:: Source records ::
***

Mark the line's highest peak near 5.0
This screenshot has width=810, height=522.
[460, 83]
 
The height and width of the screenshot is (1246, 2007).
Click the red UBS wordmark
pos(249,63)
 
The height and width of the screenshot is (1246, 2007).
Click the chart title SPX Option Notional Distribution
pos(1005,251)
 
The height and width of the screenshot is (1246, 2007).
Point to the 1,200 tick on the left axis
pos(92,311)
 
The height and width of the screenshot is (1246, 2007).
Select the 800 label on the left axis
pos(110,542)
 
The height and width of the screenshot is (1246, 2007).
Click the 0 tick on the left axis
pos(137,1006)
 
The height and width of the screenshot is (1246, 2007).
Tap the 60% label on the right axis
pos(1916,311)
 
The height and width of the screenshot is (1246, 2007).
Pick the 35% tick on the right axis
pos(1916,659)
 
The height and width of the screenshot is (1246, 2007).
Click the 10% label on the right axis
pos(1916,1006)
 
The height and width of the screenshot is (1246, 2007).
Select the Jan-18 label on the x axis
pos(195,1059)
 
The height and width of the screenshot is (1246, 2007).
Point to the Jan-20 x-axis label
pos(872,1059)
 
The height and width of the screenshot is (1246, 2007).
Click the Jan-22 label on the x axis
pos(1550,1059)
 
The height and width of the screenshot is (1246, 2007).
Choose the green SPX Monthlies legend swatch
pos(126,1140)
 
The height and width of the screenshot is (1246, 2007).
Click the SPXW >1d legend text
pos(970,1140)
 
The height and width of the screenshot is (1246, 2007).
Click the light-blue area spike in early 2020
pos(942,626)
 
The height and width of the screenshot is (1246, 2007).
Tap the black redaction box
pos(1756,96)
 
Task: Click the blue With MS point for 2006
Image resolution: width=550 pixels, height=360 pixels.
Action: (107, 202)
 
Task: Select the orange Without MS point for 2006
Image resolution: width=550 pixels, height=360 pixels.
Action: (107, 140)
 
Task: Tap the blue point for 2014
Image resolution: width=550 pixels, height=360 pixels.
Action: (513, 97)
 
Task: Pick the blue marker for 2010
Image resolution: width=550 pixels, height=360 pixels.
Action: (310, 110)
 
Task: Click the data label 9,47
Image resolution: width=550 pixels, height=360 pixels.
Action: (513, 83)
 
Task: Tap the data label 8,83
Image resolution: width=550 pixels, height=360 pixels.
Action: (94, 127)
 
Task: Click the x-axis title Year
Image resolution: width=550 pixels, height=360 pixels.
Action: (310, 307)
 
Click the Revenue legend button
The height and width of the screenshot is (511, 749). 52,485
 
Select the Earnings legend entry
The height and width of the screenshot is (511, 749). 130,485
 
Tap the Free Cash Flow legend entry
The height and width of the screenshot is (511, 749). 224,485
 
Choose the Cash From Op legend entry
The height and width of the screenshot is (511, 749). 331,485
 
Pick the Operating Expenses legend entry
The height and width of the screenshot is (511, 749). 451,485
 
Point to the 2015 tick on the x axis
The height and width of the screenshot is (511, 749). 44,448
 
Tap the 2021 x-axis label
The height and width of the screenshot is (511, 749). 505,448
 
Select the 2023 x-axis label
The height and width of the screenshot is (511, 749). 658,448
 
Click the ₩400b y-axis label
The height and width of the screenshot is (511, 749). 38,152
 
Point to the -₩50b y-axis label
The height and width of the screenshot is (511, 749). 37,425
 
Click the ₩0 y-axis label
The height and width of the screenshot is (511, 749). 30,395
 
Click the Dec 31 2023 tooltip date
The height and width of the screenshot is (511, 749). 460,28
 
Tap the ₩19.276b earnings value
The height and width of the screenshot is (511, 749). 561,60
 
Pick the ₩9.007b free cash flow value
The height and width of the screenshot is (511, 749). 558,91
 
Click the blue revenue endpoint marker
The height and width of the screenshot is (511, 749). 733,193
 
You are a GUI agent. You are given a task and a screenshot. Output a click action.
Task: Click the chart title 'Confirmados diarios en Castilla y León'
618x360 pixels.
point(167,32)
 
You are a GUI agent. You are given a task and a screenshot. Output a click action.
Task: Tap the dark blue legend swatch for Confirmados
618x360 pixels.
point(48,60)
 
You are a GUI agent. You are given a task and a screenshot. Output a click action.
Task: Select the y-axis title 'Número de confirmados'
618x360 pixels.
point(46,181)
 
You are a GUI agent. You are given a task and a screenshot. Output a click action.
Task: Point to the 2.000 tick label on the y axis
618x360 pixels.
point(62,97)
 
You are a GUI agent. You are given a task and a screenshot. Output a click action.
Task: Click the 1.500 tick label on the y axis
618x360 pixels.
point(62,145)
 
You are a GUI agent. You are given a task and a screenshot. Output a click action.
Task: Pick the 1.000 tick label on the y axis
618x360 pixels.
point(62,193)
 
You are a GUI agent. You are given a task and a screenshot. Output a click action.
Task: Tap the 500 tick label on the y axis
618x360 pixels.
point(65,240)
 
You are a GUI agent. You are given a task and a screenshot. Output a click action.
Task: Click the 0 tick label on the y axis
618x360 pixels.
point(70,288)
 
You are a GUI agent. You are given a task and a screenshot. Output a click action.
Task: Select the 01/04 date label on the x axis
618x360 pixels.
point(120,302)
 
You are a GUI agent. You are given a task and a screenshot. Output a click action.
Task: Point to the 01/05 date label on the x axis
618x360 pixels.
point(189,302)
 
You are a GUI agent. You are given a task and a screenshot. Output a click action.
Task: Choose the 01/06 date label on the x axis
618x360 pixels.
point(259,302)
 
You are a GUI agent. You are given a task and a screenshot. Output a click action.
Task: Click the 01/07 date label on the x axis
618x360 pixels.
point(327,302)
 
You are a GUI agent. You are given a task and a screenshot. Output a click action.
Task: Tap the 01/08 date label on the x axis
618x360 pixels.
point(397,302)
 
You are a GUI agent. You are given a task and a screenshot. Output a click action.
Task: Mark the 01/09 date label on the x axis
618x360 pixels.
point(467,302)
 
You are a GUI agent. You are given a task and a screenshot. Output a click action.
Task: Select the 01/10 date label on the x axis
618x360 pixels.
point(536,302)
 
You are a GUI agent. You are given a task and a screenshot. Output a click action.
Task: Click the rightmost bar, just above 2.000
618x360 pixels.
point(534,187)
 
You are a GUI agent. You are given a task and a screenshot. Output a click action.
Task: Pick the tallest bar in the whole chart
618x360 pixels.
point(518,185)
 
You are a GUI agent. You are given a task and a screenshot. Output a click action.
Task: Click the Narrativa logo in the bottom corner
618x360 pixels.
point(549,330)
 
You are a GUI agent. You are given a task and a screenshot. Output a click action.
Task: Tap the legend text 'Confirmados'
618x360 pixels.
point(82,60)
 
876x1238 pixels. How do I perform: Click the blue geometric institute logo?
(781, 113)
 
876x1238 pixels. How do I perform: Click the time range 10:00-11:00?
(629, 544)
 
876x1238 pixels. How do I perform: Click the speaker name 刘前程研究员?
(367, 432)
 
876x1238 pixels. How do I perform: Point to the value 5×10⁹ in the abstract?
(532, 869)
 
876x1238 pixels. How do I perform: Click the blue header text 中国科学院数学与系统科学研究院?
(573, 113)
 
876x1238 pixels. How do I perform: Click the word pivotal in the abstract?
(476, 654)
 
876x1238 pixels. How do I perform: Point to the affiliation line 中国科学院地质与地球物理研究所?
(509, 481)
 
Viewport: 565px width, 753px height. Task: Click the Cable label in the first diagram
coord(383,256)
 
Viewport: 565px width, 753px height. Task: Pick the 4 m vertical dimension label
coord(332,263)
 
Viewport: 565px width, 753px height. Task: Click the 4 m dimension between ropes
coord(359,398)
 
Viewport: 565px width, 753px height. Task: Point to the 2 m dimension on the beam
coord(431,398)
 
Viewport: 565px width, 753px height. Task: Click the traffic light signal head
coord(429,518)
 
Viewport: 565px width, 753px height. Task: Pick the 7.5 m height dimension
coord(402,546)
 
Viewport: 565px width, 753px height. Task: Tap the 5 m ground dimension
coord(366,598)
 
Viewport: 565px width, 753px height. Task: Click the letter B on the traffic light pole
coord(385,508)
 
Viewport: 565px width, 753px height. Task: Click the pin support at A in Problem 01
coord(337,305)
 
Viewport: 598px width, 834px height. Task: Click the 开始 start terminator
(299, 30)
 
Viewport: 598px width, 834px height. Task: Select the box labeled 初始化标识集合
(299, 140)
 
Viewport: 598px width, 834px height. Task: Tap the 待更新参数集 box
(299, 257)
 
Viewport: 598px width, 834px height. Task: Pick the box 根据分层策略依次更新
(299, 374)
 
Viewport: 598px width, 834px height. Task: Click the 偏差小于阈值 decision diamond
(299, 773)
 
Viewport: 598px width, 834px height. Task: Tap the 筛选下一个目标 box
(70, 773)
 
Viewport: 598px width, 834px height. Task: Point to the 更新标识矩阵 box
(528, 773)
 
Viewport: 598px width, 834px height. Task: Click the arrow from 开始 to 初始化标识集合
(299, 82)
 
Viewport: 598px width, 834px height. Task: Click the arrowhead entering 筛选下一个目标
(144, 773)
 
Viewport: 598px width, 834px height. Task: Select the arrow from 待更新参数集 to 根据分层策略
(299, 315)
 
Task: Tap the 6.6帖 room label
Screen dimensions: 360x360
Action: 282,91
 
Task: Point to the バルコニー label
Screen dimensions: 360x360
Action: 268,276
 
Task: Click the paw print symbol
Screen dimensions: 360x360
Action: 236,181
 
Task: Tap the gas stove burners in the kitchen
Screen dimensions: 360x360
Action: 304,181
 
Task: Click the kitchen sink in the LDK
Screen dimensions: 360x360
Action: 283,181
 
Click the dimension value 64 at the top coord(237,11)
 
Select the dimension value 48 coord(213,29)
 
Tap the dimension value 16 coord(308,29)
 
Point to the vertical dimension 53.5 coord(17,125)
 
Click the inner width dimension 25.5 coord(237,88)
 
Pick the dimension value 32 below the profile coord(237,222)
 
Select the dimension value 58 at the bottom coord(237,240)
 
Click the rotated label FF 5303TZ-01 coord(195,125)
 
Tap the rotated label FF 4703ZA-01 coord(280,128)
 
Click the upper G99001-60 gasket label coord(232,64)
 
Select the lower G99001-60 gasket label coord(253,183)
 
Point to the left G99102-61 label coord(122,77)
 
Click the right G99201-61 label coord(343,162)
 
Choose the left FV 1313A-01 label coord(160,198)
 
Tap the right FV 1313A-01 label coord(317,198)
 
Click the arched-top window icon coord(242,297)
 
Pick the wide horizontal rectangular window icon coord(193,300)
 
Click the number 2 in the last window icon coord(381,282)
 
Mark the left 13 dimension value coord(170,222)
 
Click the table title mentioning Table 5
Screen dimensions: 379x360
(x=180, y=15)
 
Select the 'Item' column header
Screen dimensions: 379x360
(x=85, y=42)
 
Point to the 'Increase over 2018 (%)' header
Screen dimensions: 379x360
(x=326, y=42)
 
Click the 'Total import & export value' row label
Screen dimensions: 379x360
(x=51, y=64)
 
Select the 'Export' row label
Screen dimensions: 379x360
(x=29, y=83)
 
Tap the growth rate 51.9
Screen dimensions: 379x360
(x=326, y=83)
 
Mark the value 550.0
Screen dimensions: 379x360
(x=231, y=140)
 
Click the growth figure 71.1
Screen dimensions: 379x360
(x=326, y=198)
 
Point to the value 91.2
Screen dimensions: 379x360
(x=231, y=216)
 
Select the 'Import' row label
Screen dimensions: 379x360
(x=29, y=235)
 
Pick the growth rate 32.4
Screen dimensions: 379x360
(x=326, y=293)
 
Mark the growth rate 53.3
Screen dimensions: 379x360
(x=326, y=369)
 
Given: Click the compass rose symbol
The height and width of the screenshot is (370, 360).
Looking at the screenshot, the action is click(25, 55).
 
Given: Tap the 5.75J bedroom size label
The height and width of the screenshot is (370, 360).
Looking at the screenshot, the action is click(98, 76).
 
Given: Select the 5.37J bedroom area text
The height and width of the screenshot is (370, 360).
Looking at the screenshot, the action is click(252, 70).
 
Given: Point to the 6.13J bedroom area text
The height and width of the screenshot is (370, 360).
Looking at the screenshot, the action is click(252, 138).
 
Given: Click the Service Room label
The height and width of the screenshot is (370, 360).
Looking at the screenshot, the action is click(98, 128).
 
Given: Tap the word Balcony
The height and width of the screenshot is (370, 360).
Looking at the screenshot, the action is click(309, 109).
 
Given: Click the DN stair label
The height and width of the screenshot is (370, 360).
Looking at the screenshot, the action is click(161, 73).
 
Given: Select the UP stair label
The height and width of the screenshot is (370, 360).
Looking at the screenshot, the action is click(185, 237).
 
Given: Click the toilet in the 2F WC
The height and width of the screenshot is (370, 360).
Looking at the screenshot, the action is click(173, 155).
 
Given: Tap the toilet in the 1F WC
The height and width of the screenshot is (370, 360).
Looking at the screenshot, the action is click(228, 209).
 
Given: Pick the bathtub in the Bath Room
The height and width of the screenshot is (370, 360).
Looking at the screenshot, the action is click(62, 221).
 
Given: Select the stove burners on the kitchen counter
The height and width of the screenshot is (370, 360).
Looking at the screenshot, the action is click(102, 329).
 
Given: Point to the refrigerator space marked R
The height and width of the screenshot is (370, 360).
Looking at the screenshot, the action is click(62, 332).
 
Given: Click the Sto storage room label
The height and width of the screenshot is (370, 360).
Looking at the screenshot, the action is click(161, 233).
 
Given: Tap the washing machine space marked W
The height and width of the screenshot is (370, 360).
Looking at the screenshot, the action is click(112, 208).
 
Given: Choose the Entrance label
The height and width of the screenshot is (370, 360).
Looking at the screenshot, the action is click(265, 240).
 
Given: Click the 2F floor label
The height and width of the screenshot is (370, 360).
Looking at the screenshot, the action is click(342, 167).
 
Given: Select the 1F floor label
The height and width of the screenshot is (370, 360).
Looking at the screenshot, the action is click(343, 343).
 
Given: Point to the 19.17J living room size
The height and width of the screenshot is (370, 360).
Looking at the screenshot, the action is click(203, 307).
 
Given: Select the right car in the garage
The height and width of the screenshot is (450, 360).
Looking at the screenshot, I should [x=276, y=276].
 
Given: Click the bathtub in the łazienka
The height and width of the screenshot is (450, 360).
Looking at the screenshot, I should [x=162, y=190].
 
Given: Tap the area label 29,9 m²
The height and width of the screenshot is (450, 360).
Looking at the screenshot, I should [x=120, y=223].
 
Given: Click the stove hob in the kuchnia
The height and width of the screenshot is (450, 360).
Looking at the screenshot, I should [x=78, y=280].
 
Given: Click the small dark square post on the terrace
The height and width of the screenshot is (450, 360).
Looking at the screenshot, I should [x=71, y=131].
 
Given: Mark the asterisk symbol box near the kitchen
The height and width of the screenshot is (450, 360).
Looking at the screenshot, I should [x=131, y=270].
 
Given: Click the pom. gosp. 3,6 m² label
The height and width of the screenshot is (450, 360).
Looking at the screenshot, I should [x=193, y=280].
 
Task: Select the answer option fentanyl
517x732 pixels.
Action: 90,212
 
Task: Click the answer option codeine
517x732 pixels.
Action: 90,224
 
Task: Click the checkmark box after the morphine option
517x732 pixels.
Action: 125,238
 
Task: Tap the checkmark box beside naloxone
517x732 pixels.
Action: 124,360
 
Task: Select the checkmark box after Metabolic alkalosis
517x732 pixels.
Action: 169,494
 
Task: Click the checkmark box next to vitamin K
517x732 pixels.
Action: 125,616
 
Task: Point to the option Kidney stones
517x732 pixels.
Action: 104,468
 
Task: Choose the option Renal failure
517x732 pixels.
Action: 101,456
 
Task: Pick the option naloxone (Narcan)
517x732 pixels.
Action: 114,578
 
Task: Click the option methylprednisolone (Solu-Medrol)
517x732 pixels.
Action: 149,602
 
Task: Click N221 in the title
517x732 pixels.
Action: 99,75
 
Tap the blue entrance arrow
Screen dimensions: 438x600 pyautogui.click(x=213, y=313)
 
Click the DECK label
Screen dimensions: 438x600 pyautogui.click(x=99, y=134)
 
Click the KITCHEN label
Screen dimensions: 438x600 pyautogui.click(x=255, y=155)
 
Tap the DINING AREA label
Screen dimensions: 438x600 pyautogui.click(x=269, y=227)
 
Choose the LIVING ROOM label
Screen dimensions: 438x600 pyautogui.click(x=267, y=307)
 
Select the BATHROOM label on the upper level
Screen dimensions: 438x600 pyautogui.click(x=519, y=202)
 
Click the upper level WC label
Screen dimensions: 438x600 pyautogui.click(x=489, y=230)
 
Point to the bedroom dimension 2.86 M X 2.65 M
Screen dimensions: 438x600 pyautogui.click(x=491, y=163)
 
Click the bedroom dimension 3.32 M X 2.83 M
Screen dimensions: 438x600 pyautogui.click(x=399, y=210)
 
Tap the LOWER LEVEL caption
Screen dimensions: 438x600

***

:: Do this ::
Render the rows from the line containing "Viewport: 565px width, 753px height. Task: Pick the 7.5" through the line containing "coord(337,305)", both included, as a numbered list without blank lines.

:: Finished exercise ::
1. Viewport: 565px width, 753px height. Task: Pick the 7.5 m height dimension
2. coord(402,546)
3. Viewport: 565px width, 753px height. Task: Tap the 5 m ground dimension
4. coord(366,598)
5. Viewport: 565px width, 753px height. Task: Click the letter B on the traffic light pole
6. coord(385,508)
7. Viewport: 565px width, 753px height. Task: Click the pin support at A in Problem 01
8. coord(337,305)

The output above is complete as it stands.